Ja, und das alles lässt natürlich die gewaltigen 'Licht'-sätze völlig außer Acht - sie sind mir aber auch wirklich zu zerstörerisch - was steht dahinter, wenn man Licht als zerstörerisch empfindet? Doch nicht etwa Atomblitz-Assoziationen? Sonst fällt mir gar nichts ein, das diese Kategorie für Licht rechtfertigen würde... Bin schon wieder ratlos :(

e.a.richter - 2011-03-23 19:33

„Am Anfang war das ...“ – also alles Gute, schließlich Braune und Grüne, in dem nicht nur Zitronenbäumchen als Frühlingsvorboten gedeihen. Ich kenne die Gefühle von damals nicht mehr; aber die Sätze sind authentisch in dem Sinn, das sie meiner damaligen Poetologie entsprechen: der Atem beherrscht Leben, gibt den Rhythmus vor; scheinbar harte Brüche verschärfen den Sinn; auch eine senkrechte – unlateinische - Lesart soll mitbedacht werden.
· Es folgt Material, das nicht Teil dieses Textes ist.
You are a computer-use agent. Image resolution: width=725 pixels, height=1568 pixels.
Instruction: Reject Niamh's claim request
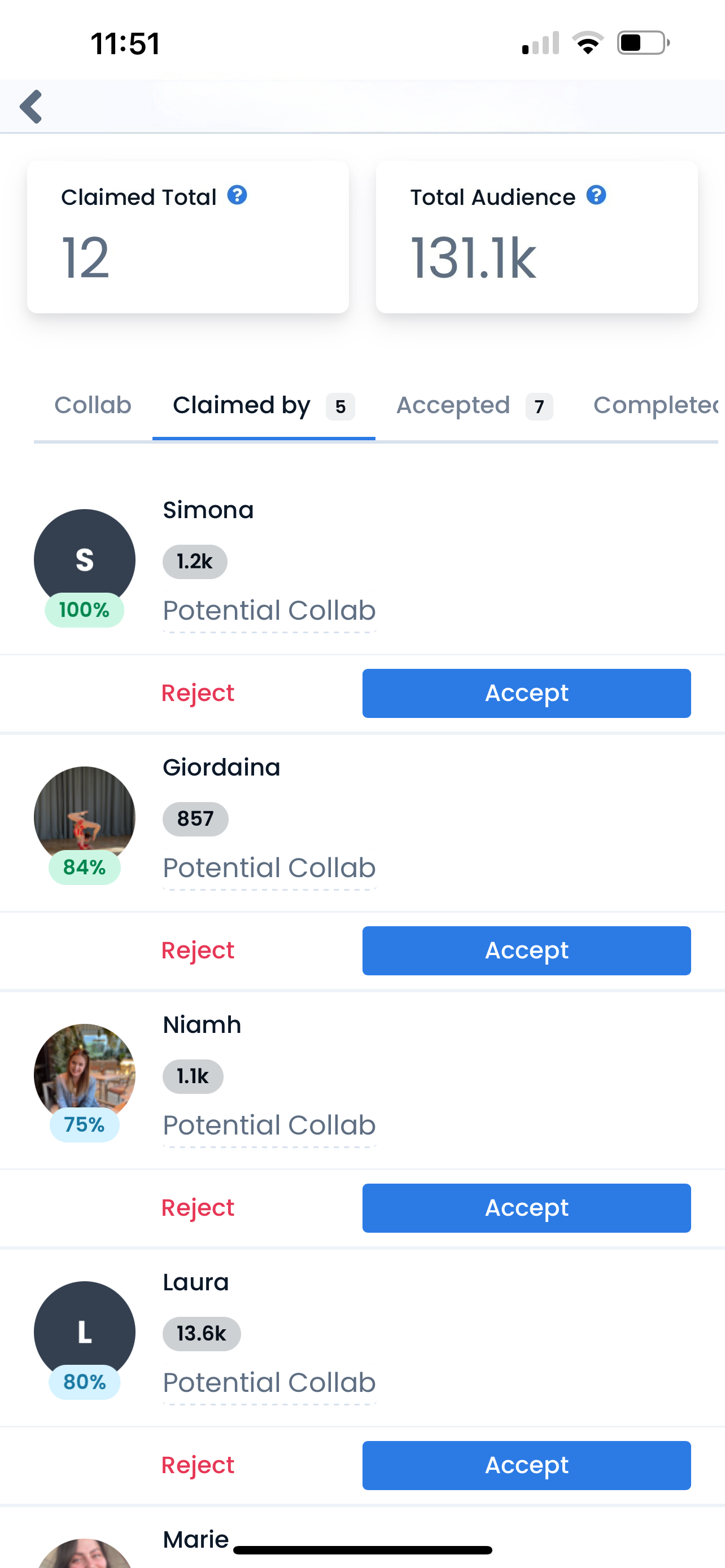(198, 1208)
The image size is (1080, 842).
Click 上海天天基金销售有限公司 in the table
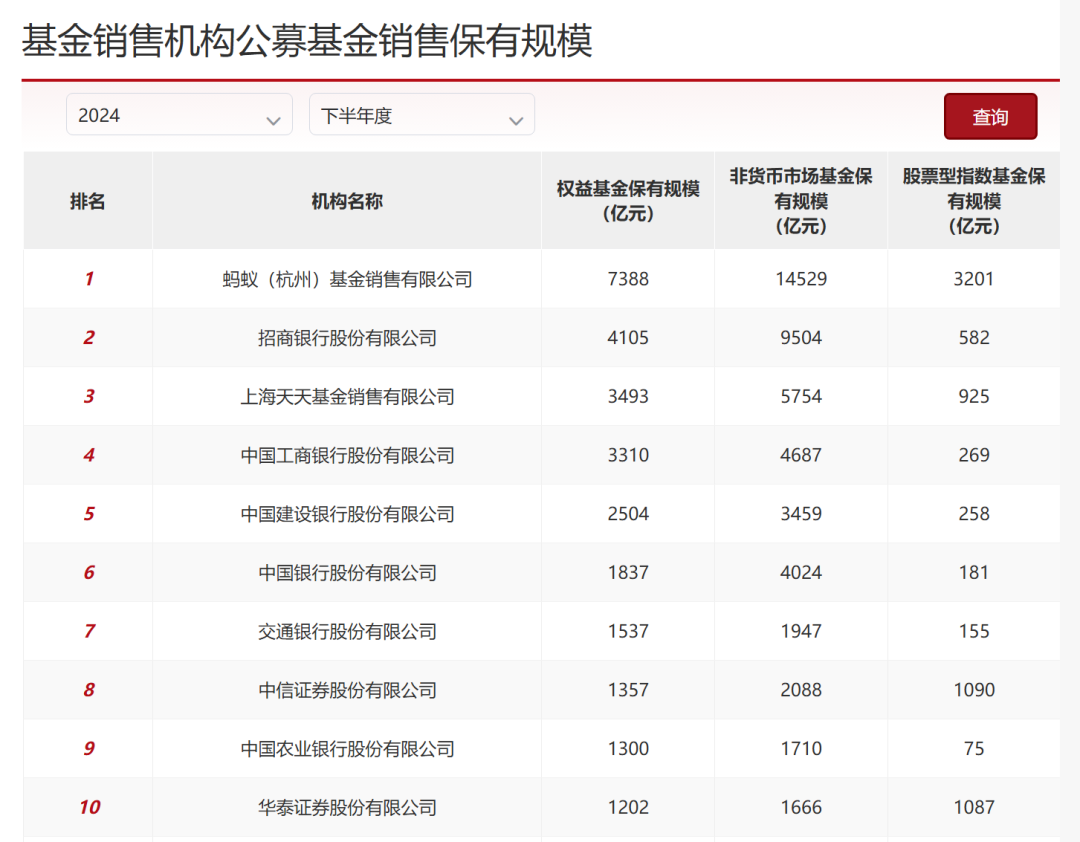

PS: Wenn du mit „Licht“ gleich auch „Atomblitz-Assoziationen“ verbindest – warum nicht? Es gab in den 50er und 60er Jahren in allen Medien ästhetisierende Abbildungen von „Atompilzen“. Ich habe viele gesehen – warum sollen diese – und die während des Kalten Kriegs ständige Atomkriegsgefahr – damals, als ich das Gedicht geschrieben habe, nicht mitgeschwungen haben? Auch wenn ich jetzt das Wort „Atom“ lese oder höre, assoziiert es sich schnell mit „Blitz“ und mit „Bombe“.
e.a.richter - 2011-03-23 21:13

„Es gibt nur eine Möglichkeit, das Gleichgewicht im Alltagsleben zu bewahren und der Krise standzuhalten: an das grüne Gras zu glauben, wenn es vor unseren Augen aus der verbrannten Erde zu sprießen beginnt, und sich nicht verzweifelten Vorstellungen hinzugeben, solange nichts Ungewöhnliches geschieht.“ (Kenzaburo Oe, Hiroshima-Notizen)

(Dieses Zitat stammt aus dem Aufsatz „Hiroshima – Ein Gespräch über Bäume“ von Leopold Federmair.)